About time we passed some hat crime laws! The hats I see people wearing today are horrible!
Hat crime.
Well, there was the straw hat riot of 1922.
The History Guy has a great video about it on yt
NOT associated. Apologies, Nathan, if this goes beyond what you allow here. I just think that people who enjoy this comic would get a kick out of this tidbit of history. People are endlessly inventive and amusing.
I agree, take the damn stickers off the bill, it makes you look stupid. Also, every time I see it I half expect a shop employee to run up and detain the person for shoplifting.
Religion is a protected class for reasons that have to do with the fact that it is intimately tied with politics and politicians who are religious.

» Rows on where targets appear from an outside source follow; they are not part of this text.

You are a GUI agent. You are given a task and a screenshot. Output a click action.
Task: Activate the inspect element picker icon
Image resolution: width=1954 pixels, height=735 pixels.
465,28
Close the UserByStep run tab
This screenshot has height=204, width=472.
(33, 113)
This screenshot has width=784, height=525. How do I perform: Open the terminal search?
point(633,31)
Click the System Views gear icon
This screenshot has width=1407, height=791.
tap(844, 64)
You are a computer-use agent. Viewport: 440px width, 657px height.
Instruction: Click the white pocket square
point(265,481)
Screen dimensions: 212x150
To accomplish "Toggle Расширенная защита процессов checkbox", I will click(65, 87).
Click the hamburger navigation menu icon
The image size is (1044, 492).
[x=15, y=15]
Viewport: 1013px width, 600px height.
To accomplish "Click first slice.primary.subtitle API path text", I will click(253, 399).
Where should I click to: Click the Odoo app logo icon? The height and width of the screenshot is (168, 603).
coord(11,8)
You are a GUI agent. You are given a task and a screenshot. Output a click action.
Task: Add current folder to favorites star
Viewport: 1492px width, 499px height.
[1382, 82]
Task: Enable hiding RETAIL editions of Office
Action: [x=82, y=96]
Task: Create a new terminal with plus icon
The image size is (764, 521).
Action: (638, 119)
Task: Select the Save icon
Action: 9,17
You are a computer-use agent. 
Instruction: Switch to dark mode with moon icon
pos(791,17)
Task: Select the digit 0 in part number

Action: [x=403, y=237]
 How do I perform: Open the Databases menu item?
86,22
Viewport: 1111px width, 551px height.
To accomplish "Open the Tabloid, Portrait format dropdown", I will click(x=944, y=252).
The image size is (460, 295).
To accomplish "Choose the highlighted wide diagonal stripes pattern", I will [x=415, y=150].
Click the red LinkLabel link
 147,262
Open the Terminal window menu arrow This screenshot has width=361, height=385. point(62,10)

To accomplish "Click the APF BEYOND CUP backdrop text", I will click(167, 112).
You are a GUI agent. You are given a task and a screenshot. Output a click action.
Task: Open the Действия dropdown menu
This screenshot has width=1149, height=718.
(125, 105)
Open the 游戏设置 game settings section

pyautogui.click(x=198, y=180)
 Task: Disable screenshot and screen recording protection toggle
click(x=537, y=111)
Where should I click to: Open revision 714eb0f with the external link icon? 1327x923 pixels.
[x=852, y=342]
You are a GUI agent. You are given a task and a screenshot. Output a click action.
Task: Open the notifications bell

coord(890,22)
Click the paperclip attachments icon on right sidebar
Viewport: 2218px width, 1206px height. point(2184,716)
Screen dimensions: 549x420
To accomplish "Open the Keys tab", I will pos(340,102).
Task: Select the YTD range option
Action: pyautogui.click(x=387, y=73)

Do you not believe a person has the same moral right to protection from discrimination for their religion or lack thereof as they have for their gender or ethnicity?
“Generally beyond the individual’s control”?
Most people’s religion is either the religion they were raised in, or a response to that upbringing (e.g. I hate you, so since you are Catholic, I’ll be Baptist).
That response sounds like a choice to me. You could just as easily have chosen Pentecostal, Atheism, or Wicca.
There’s a question of group identity, which is a choice, and a question of belief, which can be influenced by choices (choosing to accept certain evidence, for example), but which is not a choice itself (you see the evidence you’ve got, and draw a conclusion). It’s a tricky area, since there are choices involved, but saying that someone can choose their beliefs from scratch (not their professed beliefs, but what they actually believe to be true) doesn’t entirely hold up. If you put an apple on the table, then another apple, then count them, you’re going to believe that 1 + 1 = 2 (unless you reject the evidence as being flawed in some way).
Hate crimes: as opposed to the typical “warm and fuzzy” crimes.
For a hate crime, doesn’t Mr. DA have to prove he was more violent because he thought Al was Mexican?
Seems like sexuality is a choice – certainly anyone depriving you of that choice is guilty of a crime (rape). Being a behavior or pattern of actions, why would that be protected?